The plaintiff claims to have suffered serious injuries after being implanted with the Zimmer hip replacement system. He is seeking compensatory and special damages of more than $75,000.
According to the complaint, the plaintiff had the hip system implanted into his right hip on February 27, 2012, but had to return to the hospital to undergo revision surgery on March 11, 2016. The plaintiff claims that the revision surgery was due to the defective design, manufacture, distribution, marketing and sale of the device.
The plaintiff says he suffered metallosis in the joint area (indication of joint corrosion in the joint’s implant components), pseudotumors (benign tumors caused by fluid buildup) and severe trunnionosis. Trunnionosis is a condition in which the femoral head and neck junction is worn down to the point of total hip arthroplasty failure.
These conditions, according to the plaintiff, caused him to experience pain in the hip and groin as well as elevated levels of chromium and cobalt in the blood.
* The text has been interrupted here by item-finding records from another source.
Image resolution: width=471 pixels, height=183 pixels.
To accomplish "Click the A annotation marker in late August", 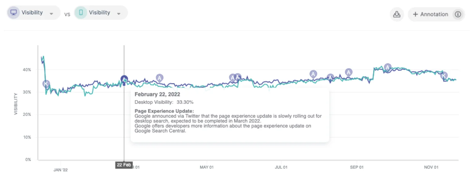I will [x=349, y=72].
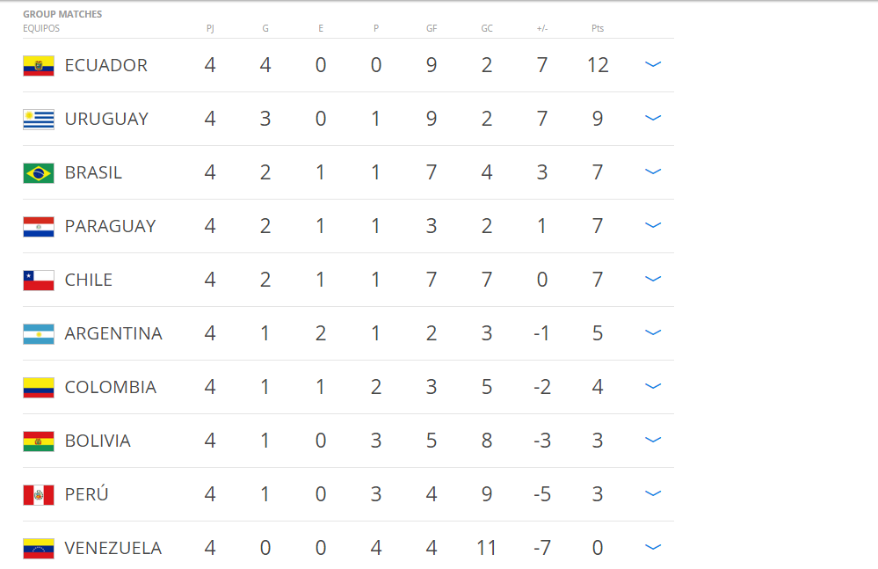Click the Bolivia flag icon
The height and width of the screenshot is (569, 878).
(39, 441)
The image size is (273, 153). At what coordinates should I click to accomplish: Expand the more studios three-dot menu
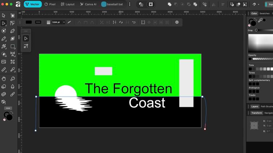[x=130, y=4]
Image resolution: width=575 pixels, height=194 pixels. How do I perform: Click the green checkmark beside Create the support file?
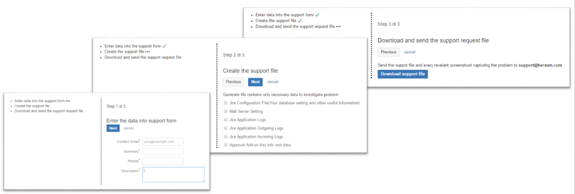click(x=300, y=21)
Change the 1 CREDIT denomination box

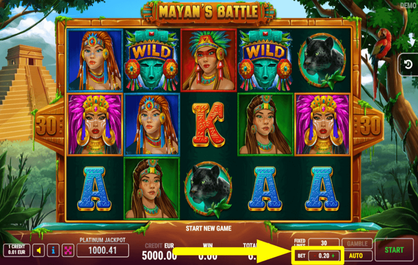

He also claims to have metal debris in his joint tissue and trunnion corrosion.
The revision surgery revealed a cloudy fluid, grade-two trunnion corrosion (which indicated wear between the femoral head and neck components) and a large pseudotumor with necrosis.
The system was marketed as a “metal-on-polyethylene” system, but ultimately, the system placed a metal femoral stem against a metal femoral head. The system increased the risk of corrosion with regular wear and tear.
The plaintiff alleges that Zimmer was aware of the problem or should have been aware of it. Because Zimmer used the FDA’s fast-track 510(k) approval system, the company never had to perform clinical studies prior to marketing the device.